◆ THE TASK
Reproduce exactly the lines from the one containing "Select the 数字 data type radio" through the end of the entries, including both. Drop the pictures.

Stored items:
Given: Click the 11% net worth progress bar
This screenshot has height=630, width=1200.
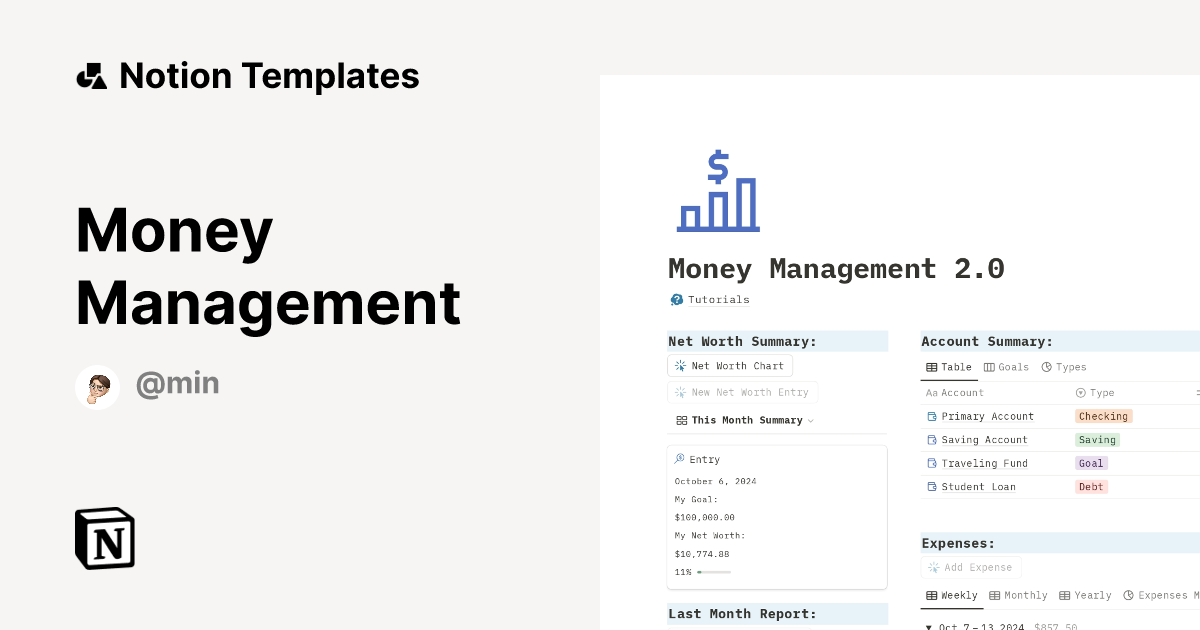Looking at the screenshot, I should pyautogui.click(x=713, y=572).
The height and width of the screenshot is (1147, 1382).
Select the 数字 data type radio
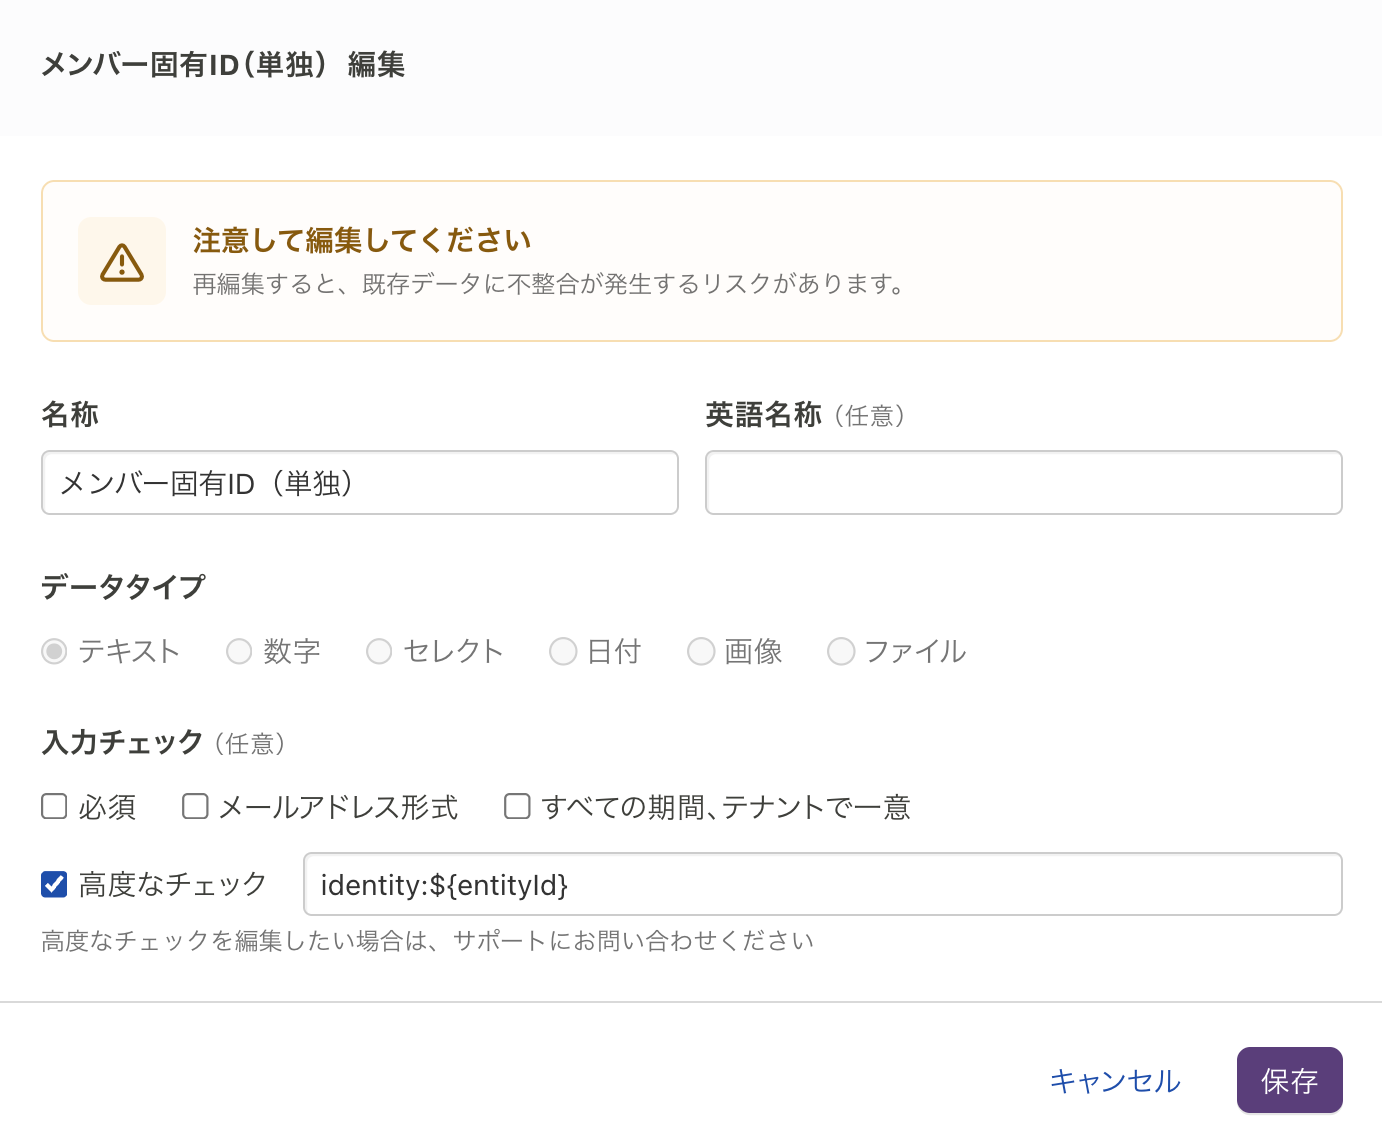click(x=239, y=652)
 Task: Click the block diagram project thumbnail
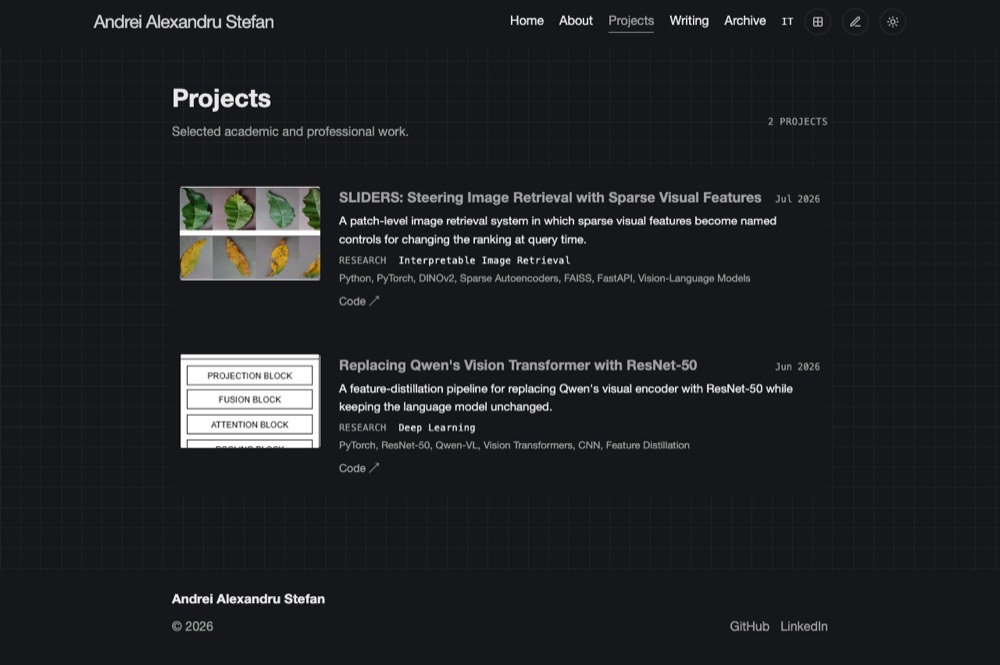[250, 401]
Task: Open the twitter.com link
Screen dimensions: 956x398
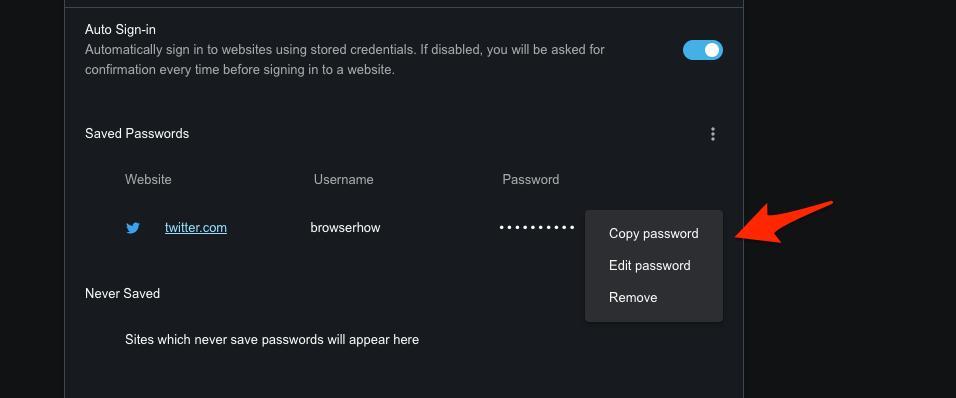Action: [196, 227]
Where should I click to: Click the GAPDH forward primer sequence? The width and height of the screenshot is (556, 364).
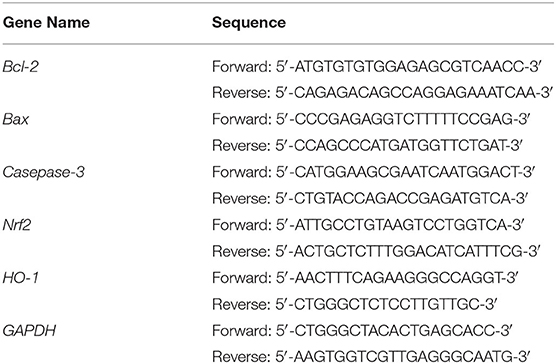click(x=362, y=331)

◆ RESULT FOR THIS EXERCISE
Select the 数字 data type radio
click(x=239, y=652)
 Task: Click the block diagram project thumbnail
[250, 401]
Task: Open the twitter.com link
Screen dimensions: 956x398
Action: [196, 227]
Where should I click to: Click the GAPDH forward primer sequence? The width and height of the screenshot is (556, 364).
click(x=362, y=331)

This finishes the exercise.